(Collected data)
======

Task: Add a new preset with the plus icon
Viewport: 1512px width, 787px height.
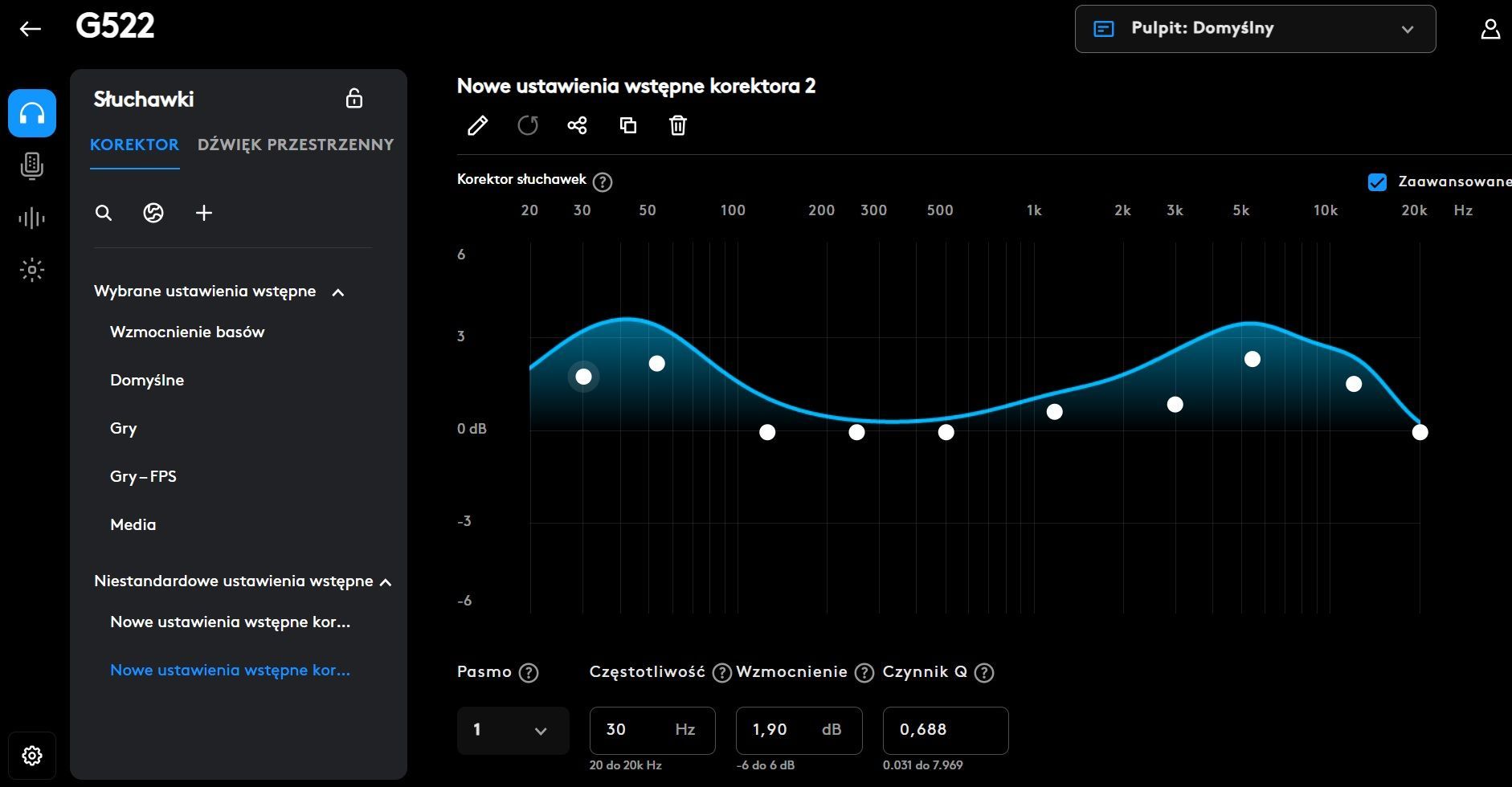Action: (204, 213)
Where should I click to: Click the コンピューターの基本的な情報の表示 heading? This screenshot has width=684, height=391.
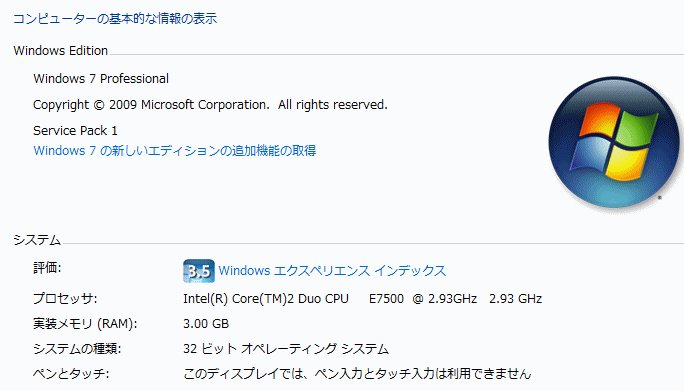[115, 19]
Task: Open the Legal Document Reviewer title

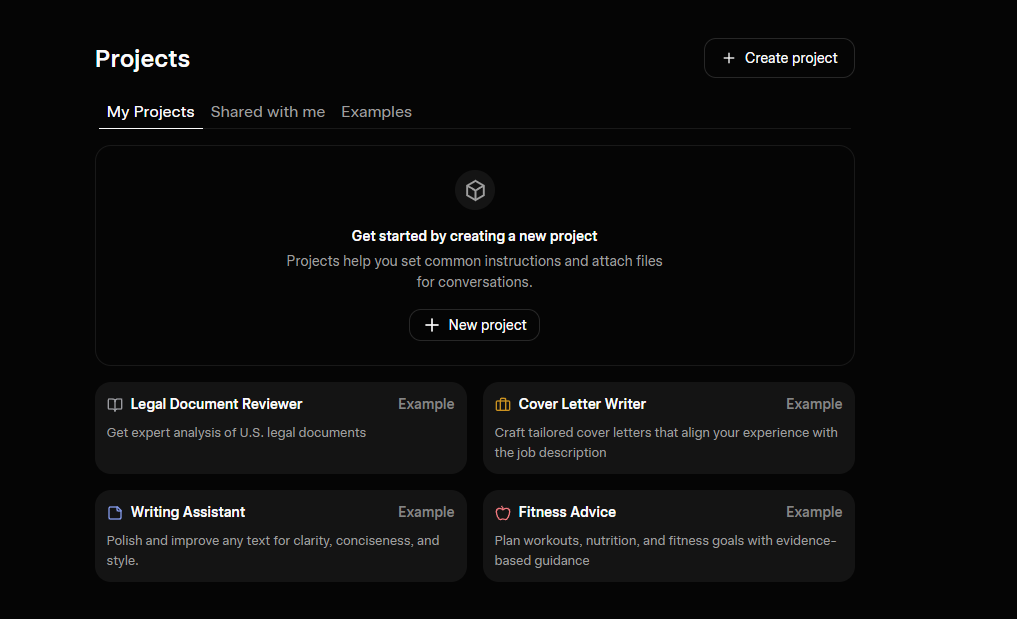Action: [x=216, y=404]
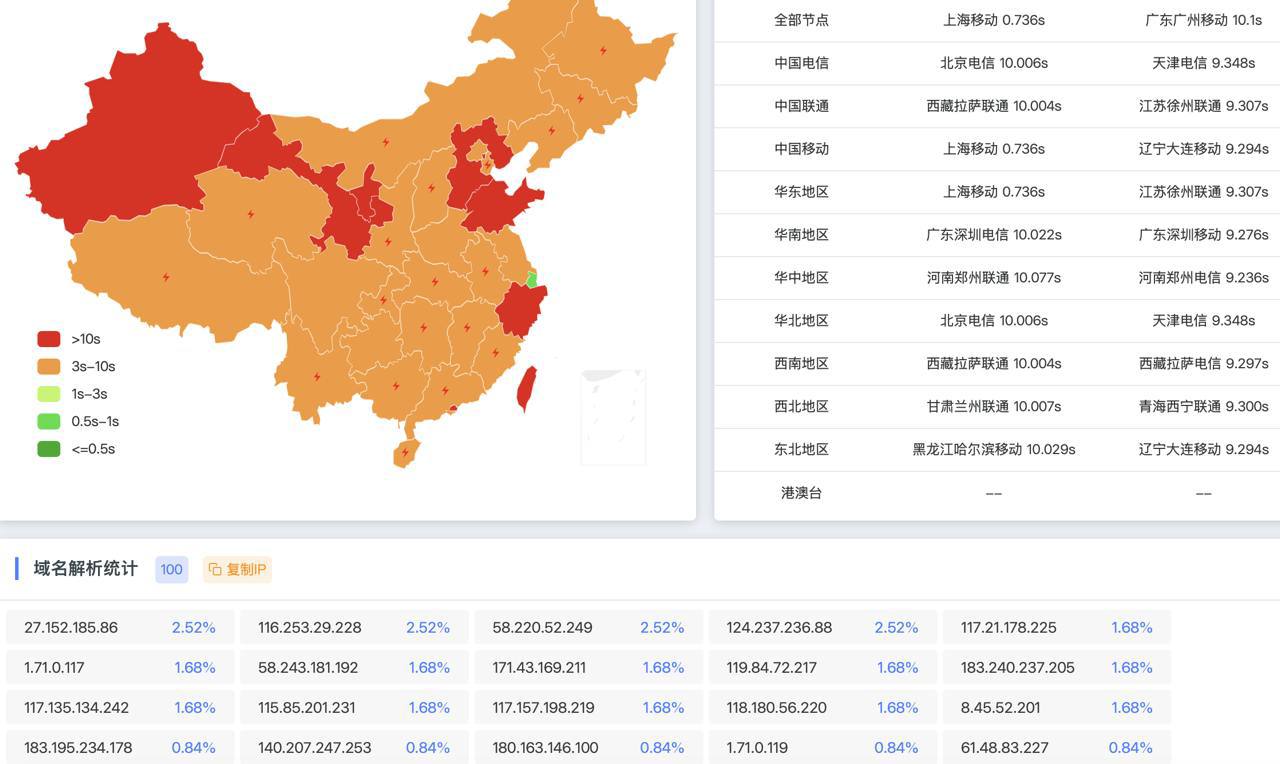
Task: Select the 中国电信 row label
Action: [801, 63]
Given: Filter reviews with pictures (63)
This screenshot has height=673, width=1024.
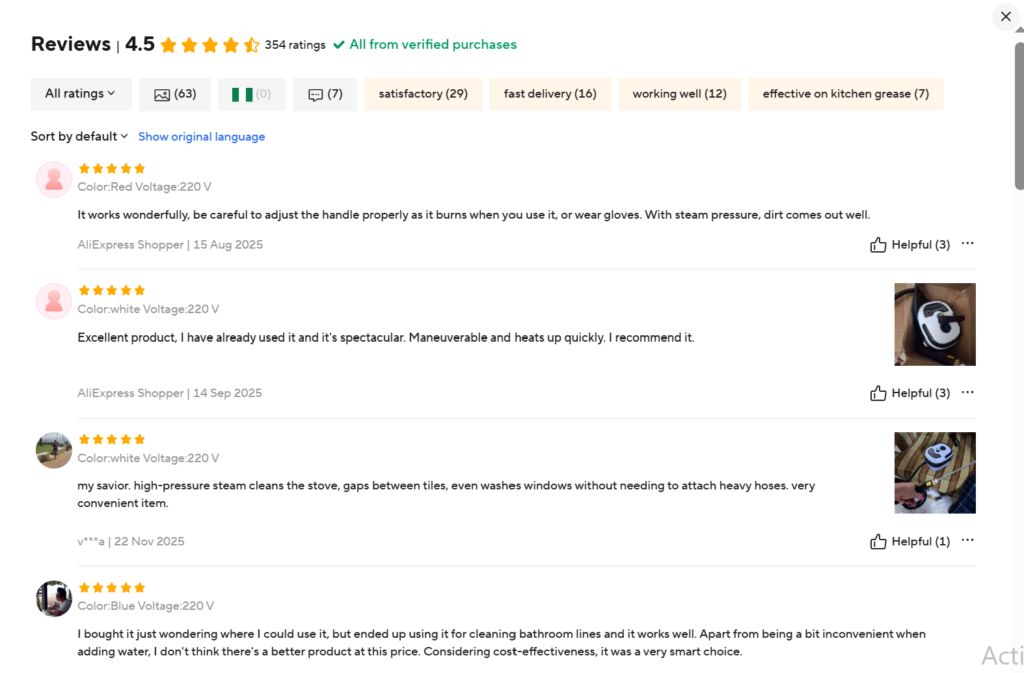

======

__Exercise brief__:
Without including any picture, repeat the data exactly.

__Written reply__:
Task: Add a new preset with the plus icon
Viewport: 1512px width, 787px height.
Action: (204, 213)
Where should I click to: Click the コンピューターの基本的な情報の表示 heading? This screenshot has width=684, height=391.
[115, 19]
Task: Open the Legal Document Reviewer title

Action: [x=216, y=404]
Task: Select the 中国电信 row label
Action: [801, 63]
Given: Filter reviews with pictures (63)
This screenshot has height=673, width=1024.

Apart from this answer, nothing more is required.